Wednesday, 23 February 2011

Why are Saving Rates so High in China?

This is an age old question that has been looked at many times before this time in a NBER paper (so it must be of a decent quality).

The simple answer is the lack of a welfare state leading to a lot of "rainy day" saving and also the importance of education where investment in an often single child can cost a relative fortune and needs to be saved for.

The Chinese are rapidly learning how to be good consumers and follow the West in wanting lots of useless trinkets, new clothes and gadgets.
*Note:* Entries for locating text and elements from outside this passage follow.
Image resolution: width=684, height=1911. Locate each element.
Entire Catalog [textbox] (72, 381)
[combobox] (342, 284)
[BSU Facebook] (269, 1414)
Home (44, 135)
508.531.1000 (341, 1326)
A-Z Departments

The saving rate is sure to fall over time as materialism kicks in.


"Why are Saving Rates so High in China?"
NBER Working Paper No. w16771
DENNIS TAO YANG,

JUNSEN ZHANG, Chinese University of Hong Kong (CUHK) - Department of Economics, Institute for the Study of Labor (IZA)

SHAOJIE ZHOU, Tsinghua University

In this paper, we define "The Chinese Saving Puzzle" as the persistently high national saving rate at 34-53 percent of gross domestic product (GDP) in the past three decades and a surge in the saving rate by 11 percentage points from 2000-2008. Using data from the Flow of Funds Accounts (FFA) and Urban Household Surveys (UHS) supplemented by the findings from existing studies, we analyze the sources and causes of China's high and rising saving rates in the government, corporate, and household sectors. Although the causes of China's high saving are complex, we suggest that the evolving economic, demographic, and policy trends in the internal and external environments of the Chinese economy will likely lead to a decline in national saving in the foreseeable future.